▸ **DATASET RECORDS**:
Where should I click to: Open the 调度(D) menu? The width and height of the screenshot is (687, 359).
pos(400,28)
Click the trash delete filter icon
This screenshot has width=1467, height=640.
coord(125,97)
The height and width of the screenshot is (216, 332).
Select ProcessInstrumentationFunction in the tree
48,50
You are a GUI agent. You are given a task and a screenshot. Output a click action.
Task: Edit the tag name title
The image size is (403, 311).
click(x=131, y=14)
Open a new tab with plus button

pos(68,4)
* * *
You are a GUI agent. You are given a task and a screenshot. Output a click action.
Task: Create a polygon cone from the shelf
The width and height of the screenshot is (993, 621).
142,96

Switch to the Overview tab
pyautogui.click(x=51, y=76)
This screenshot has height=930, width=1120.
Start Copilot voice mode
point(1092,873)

▸ **INSTRUCTIONS FOR THE TASK**: Starting with the line that holds "Where should I" and ending with the line that holds "Task: Edit the tag name title", retype every line in the data above exactly, and nothing else.

▸ **SOLUTION TO THIS EXERCISE**:
Where should I click to: Open the 调度(D) menu? The width and height of the screenshot is (687, 359).
pos(400,28)
Click the trash delete filter icon
This screenshot has width=1467, height=640.
coord(125,97)
The height and width of the screenshot is (216, 332).
Select ProcessInstrumentationFunction in the tree
48,50
You are a GUI agent. You are given a task and a screenshot. Output a click action.
Task: Edit the tag name title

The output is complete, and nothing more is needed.